### Vorliegender Text
^^^^^^^^
Dort trafen wir auf die ersten taoistischen Meister. Einer von ihnen kam sofort lachend auf uns zu und bot uns Kuchen an. Etwas perplex aber dennoch froh über diese Begrüßung stellten wir uns mit meinen grundlegenden Chinesischkenntnissen und der internationalen Sprache von Händen und Füßen vor. Er wollte alles wissen. Wo wir herkommen. Wo wir wohnen. Wie alt wir sind. Ob wir Kung fu trainieren, usw. Nachdem die Haltung des Meisters immer herzlicher wurde und er uns schließlich anbot, uns durch den Tempel zu führen, fragte ich ihn nach einem Foto. Er sagte sofort ja, bestand aber darauf, auch eines mit mir haben zu dürfen. So schickte er einen seiner Schüler los um sein Handy zu holen und wir machten einige Fotos.
^^^^^^^^
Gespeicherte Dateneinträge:

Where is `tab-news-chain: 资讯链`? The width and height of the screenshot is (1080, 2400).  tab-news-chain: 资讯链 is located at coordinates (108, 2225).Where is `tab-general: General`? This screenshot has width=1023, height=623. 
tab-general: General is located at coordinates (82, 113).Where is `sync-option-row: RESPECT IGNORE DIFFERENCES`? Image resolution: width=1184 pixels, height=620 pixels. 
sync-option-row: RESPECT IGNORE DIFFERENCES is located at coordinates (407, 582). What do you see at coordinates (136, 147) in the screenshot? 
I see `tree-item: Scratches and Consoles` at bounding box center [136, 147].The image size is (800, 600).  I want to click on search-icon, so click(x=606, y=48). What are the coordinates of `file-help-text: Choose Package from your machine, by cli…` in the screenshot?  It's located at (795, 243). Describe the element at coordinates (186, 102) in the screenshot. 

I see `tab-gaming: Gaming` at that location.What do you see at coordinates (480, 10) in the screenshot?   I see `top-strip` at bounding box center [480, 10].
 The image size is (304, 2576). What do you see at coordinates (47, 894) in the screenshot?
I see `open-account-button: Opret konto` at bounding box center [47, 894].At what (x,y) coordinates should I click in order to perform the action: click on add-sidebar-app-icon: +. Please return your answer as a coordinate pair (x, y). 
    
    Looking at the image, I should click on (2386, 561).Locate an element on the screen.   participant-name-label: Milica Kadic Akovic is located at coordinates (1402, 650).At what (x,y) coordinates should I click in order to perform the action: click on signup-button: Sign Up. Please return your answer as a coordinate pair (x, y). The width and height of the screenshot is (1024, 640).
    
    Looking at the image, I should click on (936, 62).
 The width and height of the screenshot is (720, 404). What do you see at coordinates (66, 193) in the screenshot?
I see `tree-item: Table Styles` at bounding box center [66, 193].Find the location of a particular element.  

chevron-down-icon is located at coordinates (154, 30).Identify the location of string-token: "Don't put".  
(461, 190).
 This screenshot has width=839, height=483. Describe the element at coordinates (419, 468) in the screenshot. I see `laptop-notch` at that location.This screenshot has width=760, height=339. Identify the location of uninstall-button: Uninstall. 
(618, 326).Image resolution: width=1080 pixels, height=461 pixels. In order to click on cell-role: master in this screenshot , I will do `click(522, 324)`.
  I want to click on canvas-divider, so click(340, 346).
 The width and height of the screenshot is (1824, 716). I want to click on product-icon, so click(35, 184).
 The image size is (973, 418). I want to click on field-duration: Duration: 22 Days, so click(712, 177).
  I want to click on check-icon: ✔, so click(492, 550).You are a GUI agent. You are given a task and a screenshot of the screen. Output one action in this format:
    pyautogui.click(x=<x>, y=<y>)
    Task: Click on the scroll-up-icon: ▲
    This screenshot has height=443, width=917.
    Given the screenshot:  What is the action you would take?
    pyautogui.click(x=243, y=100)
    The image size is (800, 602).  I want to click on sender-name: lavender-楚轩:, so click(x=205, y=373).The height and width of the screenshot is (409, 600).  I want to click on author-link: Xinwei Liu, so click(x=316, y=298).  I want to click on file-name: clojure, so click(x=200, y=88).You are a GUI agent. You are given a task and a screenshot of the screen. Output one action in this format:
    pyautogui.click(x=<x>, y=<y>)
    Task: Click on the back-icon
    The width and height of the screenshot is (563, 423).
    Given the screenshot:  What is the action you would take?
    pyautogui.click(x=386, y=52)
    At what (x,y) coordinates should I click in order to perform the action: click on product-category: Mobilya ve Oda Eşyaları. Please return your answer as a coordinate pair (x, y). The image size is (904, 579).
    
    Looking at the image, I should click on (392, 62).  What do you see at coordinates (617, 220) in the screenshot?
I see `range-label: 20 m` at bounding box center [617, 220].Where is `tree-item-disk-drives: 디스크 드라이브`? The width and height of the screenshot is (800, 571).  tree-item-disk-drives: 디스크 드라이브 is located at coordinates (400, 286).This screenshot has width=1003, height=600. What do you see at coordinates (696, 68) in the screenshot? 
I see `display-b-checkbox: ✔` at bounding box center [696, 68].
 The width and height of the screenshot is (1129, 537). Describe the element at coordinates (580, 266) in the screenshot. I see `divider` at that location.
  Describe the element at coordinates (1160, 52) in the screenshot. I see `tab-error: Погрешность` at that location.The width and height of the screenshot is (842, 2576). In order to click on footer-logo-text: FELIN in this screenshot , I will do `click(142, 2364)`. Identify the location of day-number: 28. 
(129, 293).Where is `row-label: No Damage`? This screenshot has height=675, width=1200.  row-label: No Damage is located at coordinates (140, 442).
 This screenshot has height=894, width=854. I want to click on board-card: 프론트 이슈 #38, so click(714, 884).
^^^^^^^^
### Aufgabe
Bitte führe den Text über die Begegnung mit den taoistischen Meistern im Tempel weiter, direkt im Anschluss an seinen letzten Satz.

### Erwartete Antwort
Der freundliche taoistischer Meister zusammen mit Jörg Roth

Der freundliche taoistischer Meister zusammen mit Jörg Roth

Anschließend begann die Führung durch den Komplex. Als erstes zeigte er uns den ältesten Baum im Tempel, der als Heiligtum gilt – ein wirklich erstaunlicher, von der Zeit gezeichneter Stamm, der eine mächtige grüne Nadelkrohne trägt, die mit roten Bändern übersät ist. Leider konnte ich nicht alles verstehen, was unser freundlicher Begleiter darüber erzählte. Dieser Umstand ärgerte mich ein wenig und ich schwor mir, meine Sprachkenntnisse bis zu meiner nächsten Reise in das Land der Mitte zu vertiefen. Im nächsten Hof stand eine große gelbe Kürbisflasche, die, soviel ich weiß, auf einen der acht Unsterblichen der taoistisischen Lehre zurückgeht. Die Flasche des Li Tieguai, soll magische und heilende Substanzen beinhalten. Wer daraus trinkt, erhalte ewiges Leben.
Die Flasche stand im Zentrum des Hofes und von ihr aus ging es in den Himmelsrichtungen zu vier wunderschönen Hallen. Jede dieser Hallen scheint einer Himmelsrichtung gewidmet zu sein.
An Ihren Innenwänden befanden sich Fresken aus den Epochen der Menschheit. So waren zum Beispiel in der ersten Halle Bilder und Szenarien aus dem Leben der Höhlenmenschen und in der nächsten das Aufblühen der Zivilisation in China zu sehen.

 

Die Nördliche Halle des Zhong Yue Miao

Die Nördliche Halle des Zhong Yue Miao

 

Die Decken der Hallen waren kunstvoll verziert und in der Mitte stand immer ein Schrein mit Heiligen und Geisterwesen. Über dem Schrein befand sich immer ein Tier, welches aus der Decke auf den Schrein hinab blickte. Einmal ein Drache, dann ein Phönix.
Leider konnte ich nicht alle Hallen in diesem Hof anschauen, da unser Guide stolz den nächsten Hof präsentieren wollte.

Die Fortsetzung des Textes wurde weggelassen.